**About this task**
Below are entries with pictures in them. Output exactly the lines starting at the line with "The width and height of the screenshot is (182, 191)." and ending at the line with "Given: Reload the page in browser", both included, but not the pictures.

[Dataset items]

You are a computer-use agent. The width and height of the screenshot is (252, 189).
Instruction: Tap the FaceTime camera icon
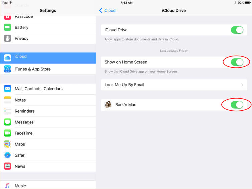pyautogui.click(x=7, y=133)
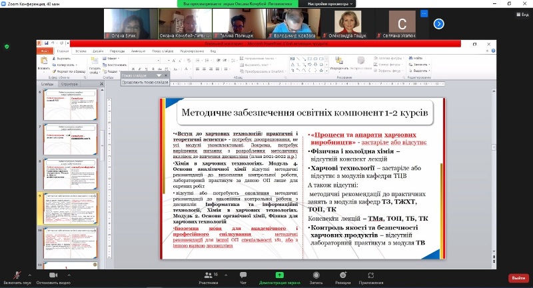This screenshot has height=288, width=533.
Task: Start recording with Запись icon
Action: click(x=316, y=275)
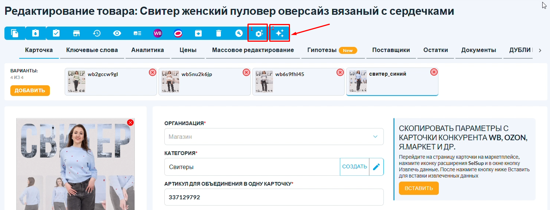Click the trash delete icon
This screenshot has height=210, width=550.
click(219, 33)
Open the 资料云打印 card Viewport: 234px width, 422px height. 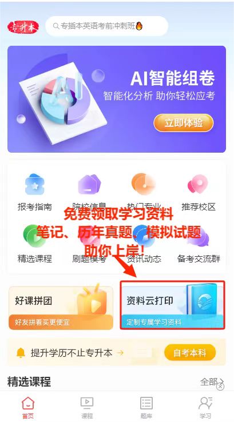point(172,305)
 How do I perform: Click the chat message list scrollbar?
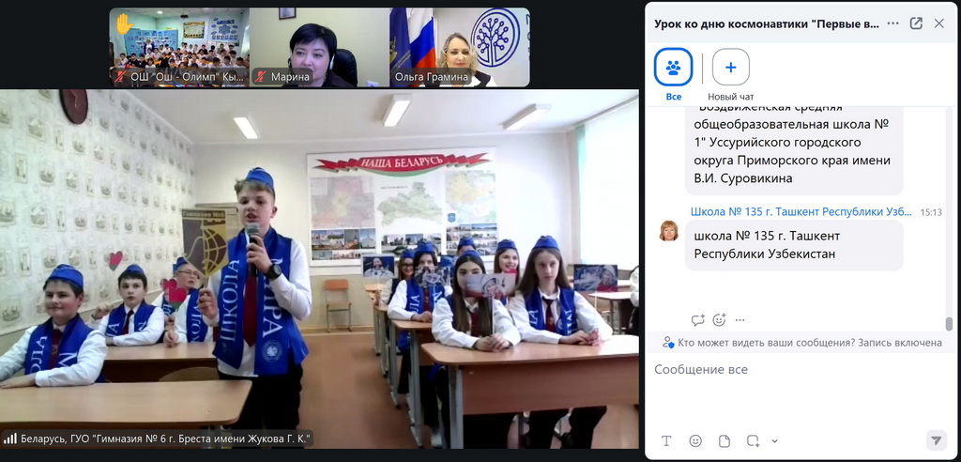point(949,323)
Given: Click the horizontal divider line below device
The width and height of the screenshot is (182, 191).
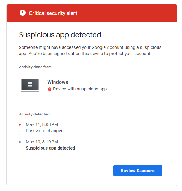Looking at the screenshot, I should coord(92,104).
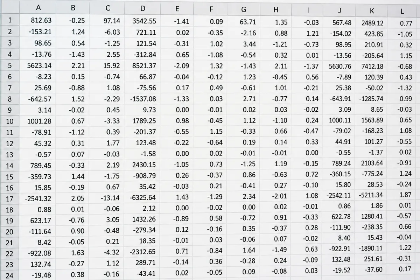The width and height of the screenshot is (420, 280).
Task: Select column K header
Action: coord(372,11)
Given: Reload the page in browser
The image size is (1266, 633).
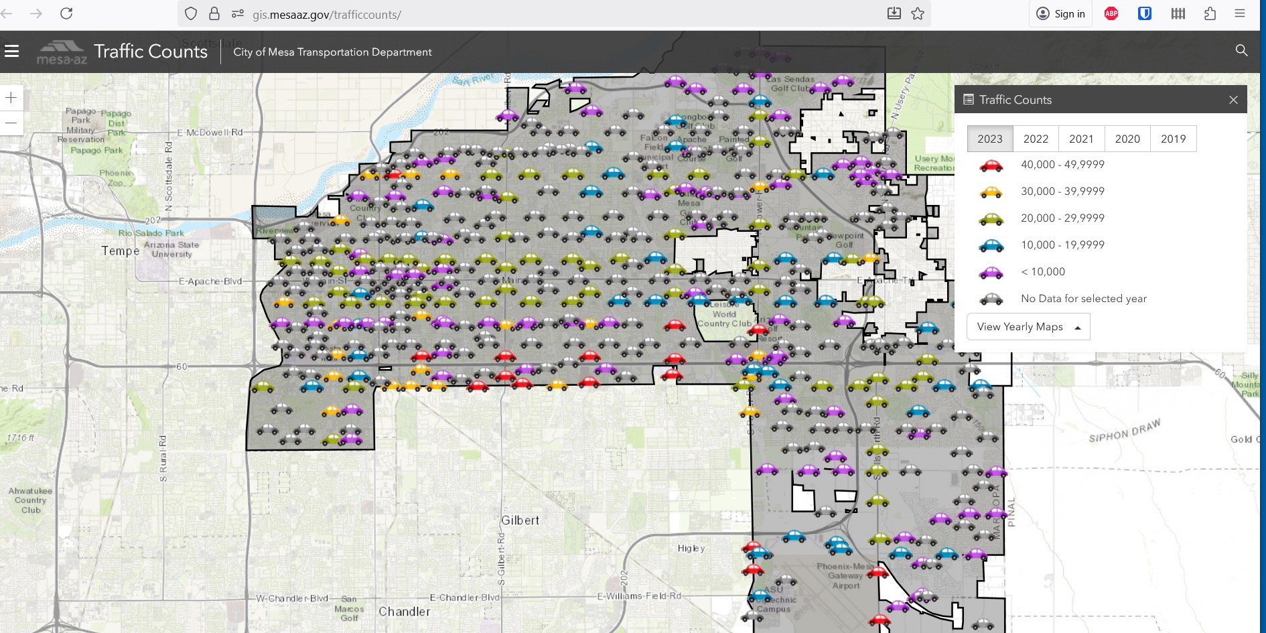Looking at the screenshot, I should (66, 13).
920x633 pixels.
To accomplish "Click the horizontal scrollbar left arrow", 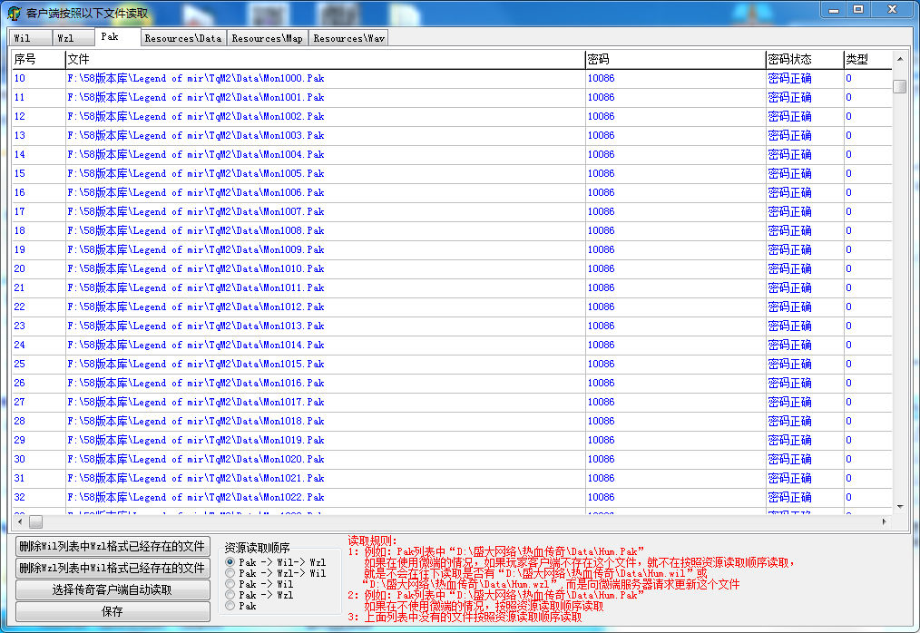I will click(x=18, y=522).
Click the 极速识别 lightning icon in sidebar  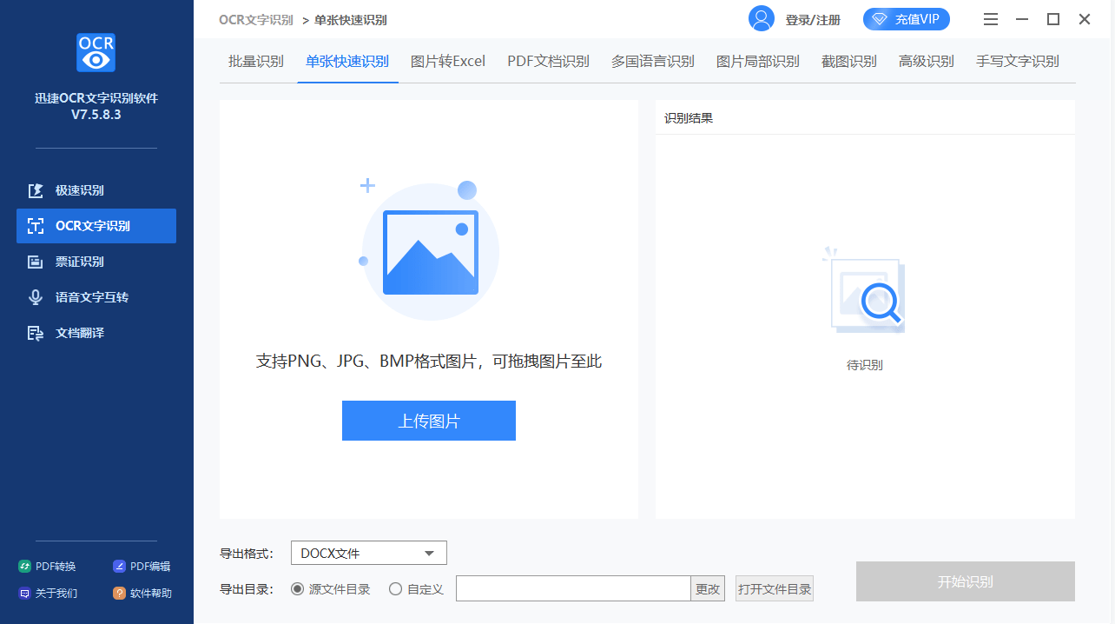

**Response to the task**
The width and height of the screenshot is (182, 191).
Looking at the screenshot, I should coord(92,104).
The width and height of the screenshot is (420, 280).
Task: Select column K header
Action: coord(372,11)
Given: Reload the page in browser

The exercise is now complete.